* **YOUR OBJECTIVE**: Restate word for word the lines of the records below, starting at the line that contains "Обзоры (20, 382)" and ending at the line that contains "2015 Армения - Грузия", with both of those lines included and nothing else.

* **SUPPLIED DATA**:
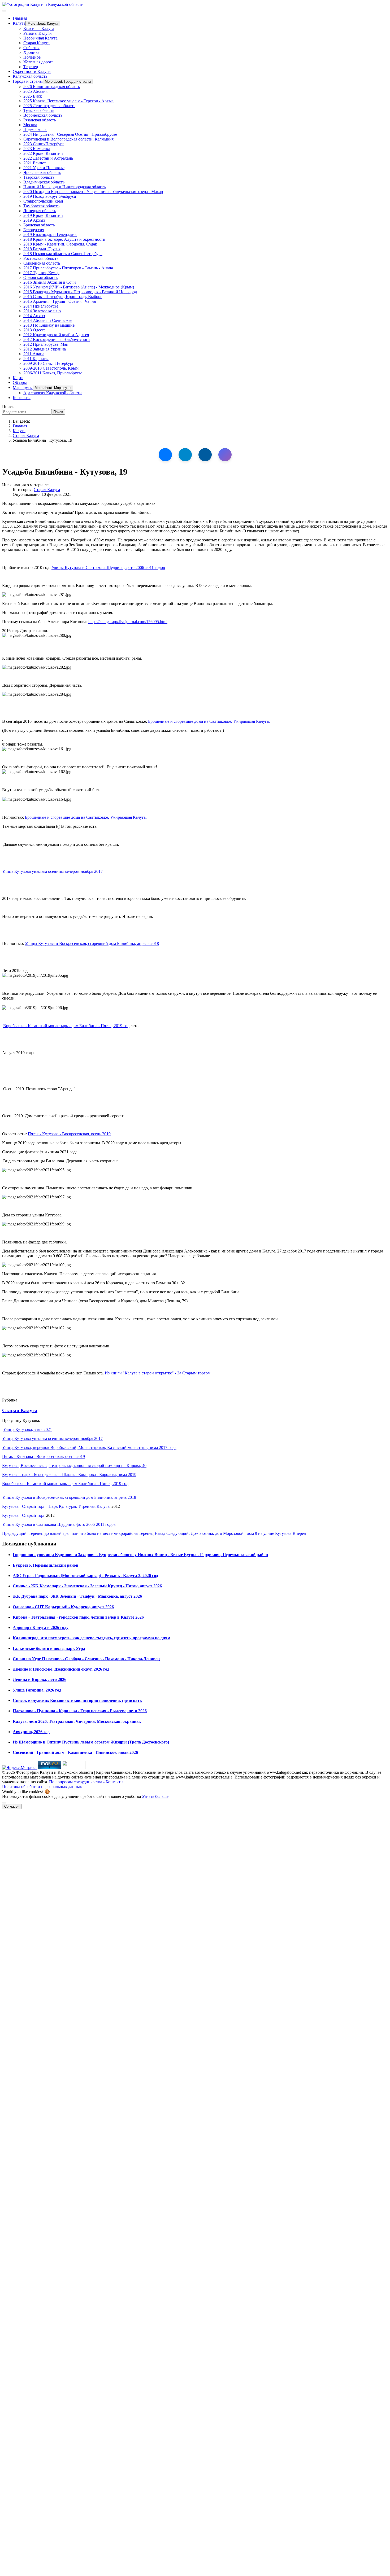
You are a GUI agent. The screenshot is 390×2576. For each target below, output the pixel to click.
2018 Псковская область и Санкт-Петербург (62, 253)
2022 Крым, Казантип (43, 153)
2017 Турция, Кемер (41, 272)
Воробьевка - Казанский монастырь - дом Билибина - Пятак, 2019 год (66, 1025)
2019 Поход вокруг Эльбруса (49, 196)
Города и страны (28, 81)
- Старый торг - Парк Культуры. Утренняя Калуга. (56, 1506)
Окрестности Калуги (32, 71)
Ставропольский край (43, 201)
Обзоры (20, 382)
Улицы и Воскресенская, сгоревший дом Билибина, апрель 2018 (92, 943)
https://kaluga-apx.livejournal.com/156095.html (127, 621)
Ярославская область (42, 172)
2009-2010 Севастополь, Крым (51, 368)
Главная (20, 18)
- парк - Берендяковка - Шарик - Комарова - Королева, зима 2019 (69, 1474)
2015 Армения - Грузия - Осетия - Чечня (59, 301)
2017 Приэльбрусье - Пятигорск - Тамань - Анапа (68, 268)
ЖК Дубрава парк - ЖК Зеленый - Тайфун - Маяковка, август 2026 (77, 1596)
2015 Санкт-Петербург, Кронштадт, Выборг (62, 296)
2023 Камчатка (36, 148)
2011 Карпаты (36, 358)
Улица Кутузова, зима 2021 (27, 1429)
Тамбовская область (41, 206)
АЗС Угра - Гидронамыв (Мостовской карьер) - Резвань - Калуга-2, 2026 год (85, 1575)
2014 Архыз (34, 315)
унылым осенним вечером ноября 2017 (52, 871)
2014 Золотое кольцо (42, 311)
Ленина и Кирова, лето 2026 (39, 1679)
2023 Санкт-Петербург (43, 144)
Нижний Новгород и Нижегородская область (64, 187)
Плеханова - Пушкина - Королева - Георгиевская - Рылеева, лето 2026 (80, 1710)
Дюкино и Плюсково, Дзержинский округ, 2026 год (61, 1669)
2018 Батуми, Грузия (41, 249)
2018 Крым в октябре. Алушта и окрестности (64, 239)
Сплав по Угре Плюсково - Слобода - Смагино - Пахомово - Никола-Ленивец (86, 1659)
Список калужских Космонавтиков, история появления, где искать (77, 1700)
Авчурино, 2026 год (31, 1731)
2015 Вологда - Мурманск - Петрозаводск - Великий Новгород (80, 292)
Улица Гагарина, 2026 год (37, 1690)
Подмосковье (35, 129)
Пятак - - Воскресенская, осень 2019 (69, 1134)
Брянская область (39, 225)
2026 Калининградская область (51, 86)
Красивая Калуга (38, 28)
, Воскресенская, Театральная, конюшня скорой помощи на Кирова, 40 (74, 1465)
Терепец (30, 66)
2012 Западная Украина (44, 349)
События (31, 47)
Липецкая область (39, 210)
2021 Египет (34, 163)
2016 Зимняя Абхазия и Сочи (49, 282)
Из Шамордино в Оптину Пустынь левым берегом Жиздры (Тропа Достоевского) (91, 1742)
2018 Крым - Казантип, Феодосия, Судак (60, 244)
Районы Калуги (37, 33)
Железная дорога (38, 62)
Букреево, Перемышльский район (45, 1565)
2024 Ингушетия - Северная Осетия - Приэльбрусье (70, 134)
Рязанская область (39, 120)
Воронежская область (42, 115)
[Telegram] (185, 454)
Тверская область (38, 177)
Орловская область (40, 277)
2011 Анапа (33, 354)
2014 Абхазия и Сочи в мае (47, 320)
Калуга (19, 23)
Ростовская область (40, 258)
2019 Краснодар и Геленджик (50, 234)
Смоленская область (41, 263)
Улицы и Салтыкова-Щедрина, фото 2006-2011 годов (108, 567)
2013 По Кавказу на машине (49, 325)
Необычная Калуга (40, 38)
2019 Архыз (34, 220)
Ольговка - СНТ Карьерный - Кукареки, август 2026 (63, 1607)
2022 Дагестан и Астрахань (48, 158)
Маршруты (23, 387)
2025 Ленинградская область (49, 105)
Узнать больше (155, 1796)
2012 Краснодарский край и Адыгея (56, 334)
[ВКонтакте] (165, 454)
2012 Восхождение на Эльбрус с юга (56, 339)
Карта (18, 377)
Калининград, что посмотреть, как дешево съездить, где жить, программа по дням (91, 1638)
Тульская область (38, 110)
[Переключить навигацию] (4, 10)
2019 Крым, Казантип (43, 215)
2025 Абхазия (35, 91)
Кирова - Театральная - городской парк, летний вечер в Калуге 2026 (78, 1617)
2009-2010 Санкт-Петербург (48, 363)
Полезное (32, 57)
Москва (30, 124)
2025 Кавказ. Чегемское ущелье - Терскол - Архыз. (68, 101)
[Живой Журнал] (205, 454)
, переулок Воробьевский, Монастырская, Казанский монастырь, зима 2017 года (89, 1447)
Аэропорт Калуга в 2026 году (40, 1627)
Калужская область (30, 76)
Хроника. (32, 52)
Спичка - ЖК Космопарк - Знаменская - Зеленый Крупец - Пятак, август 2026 (87, 1586)
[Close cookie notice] (4, 1802)
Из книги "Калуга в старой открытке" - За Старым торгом (157, 1373)
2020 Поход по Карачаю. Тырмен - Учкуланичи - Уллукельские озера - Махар (93, 191)
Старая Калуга (36, 43)
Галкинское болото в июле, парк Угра (49, 1648)
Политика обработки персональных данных (42, 1786)
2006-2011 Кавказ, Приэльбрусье (53, 373)
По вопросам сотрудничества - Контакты (86, 1782)
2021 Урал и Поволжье (43, 167)
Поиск (8, 406)
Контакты (22, 397)
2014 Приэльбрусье (40, 306)
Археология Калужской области (52, 393)
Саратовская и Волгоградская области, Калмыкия (68, 139)
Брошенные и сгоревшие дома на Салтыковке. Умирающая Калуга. (209, 721)
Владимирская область (43, 182)
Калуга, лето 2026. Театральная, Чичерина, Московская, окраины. (77, 1721)
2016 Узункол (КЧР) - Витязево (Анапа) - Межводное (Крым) (78, 287)
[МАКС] (225, 454)
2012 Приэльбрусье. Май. (46, 344)
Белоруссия (33, 229)
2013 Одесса (34, 330)
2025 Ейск (32, 96)
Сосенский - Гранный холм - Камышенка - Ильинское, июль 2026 (75, 1752)
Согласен (11, 1806)
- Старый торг (23, 1515)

* **ANSWER SPACE**:
Обзоры (20, 382)
Улицы и Воскресенская, сгоревший дом Билибина, апрель 2018 (92, 943)
https://kaluga-apx.livejournal.com/156095.html (127, 621)
Ярославская область (42, 172)
2009-2010 Севастополь, Крым (51, 368)
Главная (20, 18)
- парк - Берендяковка - Шарик - Комарова - Королева, зима 2019 (69, 1474)
2015 Армения - Грузия - Осетия - Чечня (59, 301)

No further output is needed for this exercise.